MO: Elegant meaning ‘pure’, with no colloquialisms?
HU: Japanese grammar has a very extensive system of honorifics [formal Japanese has three degrees: neutral, humble and elevating, meaning honorific, ed.], and the truth is that the words we use depend on the place we occupy within the social hierarchy and on whom we’re addressing. The language we use says a lot about us and our attitude towards our environment. I’ve noticed numerous times that the elegant and respectful language I learned from my relatives can open many doors. I also have the impression that among wigmakers and, even more generally, in the world of kabuki theatre, the language and way of life are slightly different from those of today’s Japanese. Daily contact with the theatrical reality of the Edo period, that is, the period between the 17th and the 19th centuries, shapes those who work with kabuki theatre in a very unique way.

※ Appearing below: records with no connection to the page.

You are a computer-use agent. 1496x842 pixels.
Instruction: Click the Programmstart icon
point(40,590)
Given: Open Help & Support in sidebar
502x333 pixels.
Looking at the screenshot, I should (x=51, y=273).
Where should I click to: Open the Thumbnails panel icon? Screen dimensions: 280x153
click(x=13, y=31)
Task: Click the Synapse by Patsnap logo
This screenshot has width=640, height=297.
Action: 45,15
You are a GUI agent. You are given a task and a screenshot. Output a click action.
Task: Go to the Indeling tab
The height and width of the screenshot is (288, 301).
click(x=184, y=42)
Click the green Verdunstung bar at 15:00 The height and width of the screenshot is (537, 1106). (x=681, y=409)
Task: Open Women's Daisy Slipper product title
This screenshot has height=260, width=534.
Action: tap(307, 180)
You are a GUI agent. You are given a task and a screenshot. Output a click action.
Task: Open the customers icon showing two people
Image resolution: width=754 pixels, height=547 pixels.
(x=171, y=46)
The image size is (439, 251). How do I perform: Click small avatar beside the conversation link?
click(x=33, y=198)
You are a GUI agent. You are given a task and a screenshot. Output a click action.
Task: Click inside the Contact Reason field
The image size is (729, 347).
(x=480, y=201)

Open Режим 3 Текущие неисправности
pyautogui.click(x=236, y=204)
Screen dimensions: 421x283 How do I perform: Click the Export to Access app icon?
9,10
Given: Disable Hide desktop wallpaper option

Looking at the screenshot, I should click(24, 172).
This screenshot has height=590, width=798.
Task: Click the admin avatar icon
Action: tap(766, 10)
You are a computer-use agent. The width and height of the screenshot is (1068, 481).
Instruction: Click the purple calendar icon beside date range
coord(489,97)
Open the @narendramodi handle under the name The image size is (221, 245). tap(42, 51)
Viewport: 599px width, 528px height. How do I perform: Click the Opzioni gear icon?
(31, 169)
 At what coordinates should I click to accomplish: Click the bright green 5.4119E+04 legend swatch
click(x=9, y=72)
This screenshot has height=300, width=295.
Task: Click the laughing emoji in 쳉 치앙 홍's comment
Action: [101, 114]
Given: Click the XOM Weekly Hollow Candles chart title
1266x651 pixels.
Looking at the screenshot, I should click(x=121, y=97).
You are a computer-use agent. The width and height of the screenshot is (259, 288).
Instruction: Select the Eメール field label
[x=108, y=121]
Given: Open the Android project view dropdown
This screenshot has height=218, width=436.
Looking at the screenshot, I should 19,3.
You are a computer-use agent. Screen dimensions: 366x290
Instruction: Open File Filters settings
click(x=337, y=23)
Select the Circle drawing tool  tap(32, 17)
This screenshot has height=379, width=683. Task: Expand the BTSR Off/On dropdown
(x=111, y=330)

Hana Umeda, ‘HanaUmeda/SaddaYakko’, Komuna/Warszawa, photo: Karolina Gorzelańczyk
MO: In your performance ‘HanaUmeda/SadaYakko’ in Komuna/Warszawa, you attempted to summon the ‘remnants of the scenic body’ of Sada Yakko, geisha and dancer, the first populariser of Japanese theatre in the West. Do you feel a spiritual bond with her?
HU: Sada Yakko belonged to the first group of Japanese artists who moved abroad. The institutional layer in classical Japanese dance is slightly different than in European dance schools. We teach dance in ancestral schools, which means that each entrant is accepted into a particular family at some point of her practice. This ritual is called natori, which means ‘assuming a name’. Each dancer who wishes to become a professional is symbolically adopted by her mistress. In this sense, classical Japanese dance functions within the framework of a symbolic family community. Following this line of thinking, Sada Yakko, who came to the United States, to Paris, to Poland is, despite belonging to a different family, like a distant relative to me in a way. Perhaps not spiritually but symbolically.
The sentence you cited, the one about the ‘remnants of the scenic body’, originates from my conviction that the technique of classical Japanese dance deeply transforms the dancer’s body. Dance practice shapes the scenic body anew in all its physicality. It’s important to get rid of your own personal motion habits as much as possible and to accept a certain form practiced the same way for generations. Thereby all practitioners of classical Japanese dance have something in common when it comes to the bodily dimension and the practice of transforming their own bodies at the moment of coming onto the stage.
What I wished to do in Sada/Yakko was to reach towards her physical practice, which she presented on Western stages, a practice originating from her strongly internalised classical dance technique on the one hand and, on the other, from her strong need to come out to meet the expectations and aesthetic habits of Western viewers.